Prolonged losses of electricity, water communications or infrastructure have been linked to the onset of mental health crises, said Dr. Domingo Marqués, the director of clinical psychology at Albizu University, a prominent graduate school of psychology on the island with clinics in two major cities. All of those elements have been relentlessly present in Puerto Rico.
“And this is all happening at once,” he said. “What we have lost is the foundation that holds a society together.”

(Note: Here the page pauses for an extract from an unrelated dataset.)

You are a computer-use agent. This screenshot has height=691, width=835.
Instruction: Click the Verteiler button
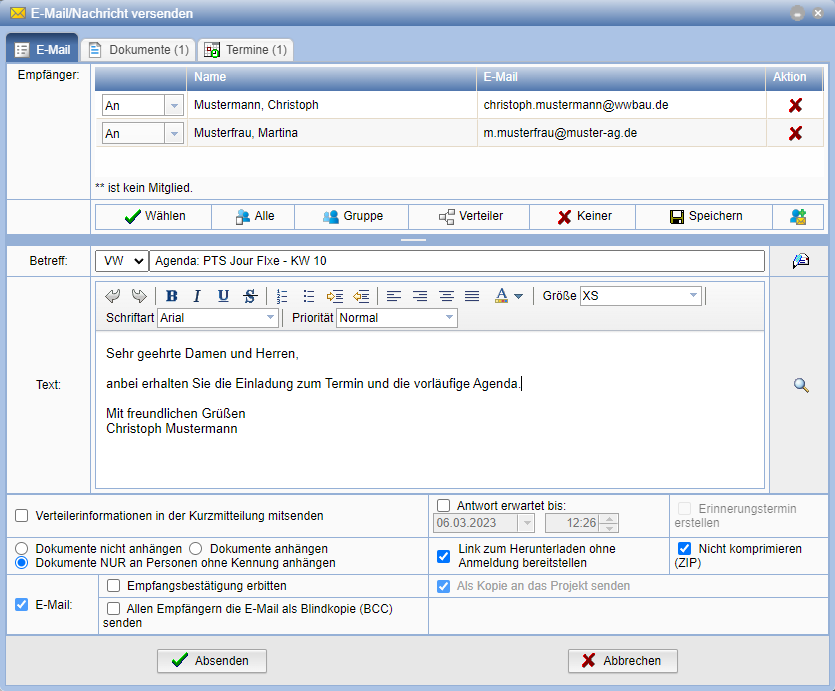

He said that Puerto Ricans would have to adjust their definition of normalcy in order to function: “It’s ‘I survived. My family didn’t die.’ That’s the new definition of OK.”
This hurricane season has caused mental distress, and strained resources for treating it, throughout the Caribbean, according to reports from the U.S. Virgin Islands, Dominica and Antigua.
The mental health division of the Puerto Rican health department received $3 million from the Federal Emergency Management Agency to coordinate a response to Maria, said Suzanne Roig, the administrator of the Puerto Rican agency.
Its doctors have been knocking on doors in the worst-hit parts of the island and visiting emergency shelters where people who lost their homes have been living.
“We are trying to reach people to tell them that this crisis will pass,” she said, “and that they should not make permanent decisions.”
The agency also started an initiative to monitor social media, and staged interventions in a handful of homes of people who posted what appeared to be suicide notes.
During high-volume hours, its staff members have been taking on extra shifts and working overtime to respond to the increase in phone calls to the 24-hour emergency crisis hotline.
For Serrano Ortiz, another threat to her mental and physical health loomed.
Before the storm, a scan of her throat had indicated that she may have cancer for the second time. But she has not been able to get any more information about her prognosis because her doctor’s offices have been closed.
At the emergency clinic, she told Toro that she might not have the energy to fight the disease again. When she looked in the mirror, she said, she saw in herself a reflection of her home — something dirty, smelly and tainted.
“I don’t feel like myself anymore,” she said.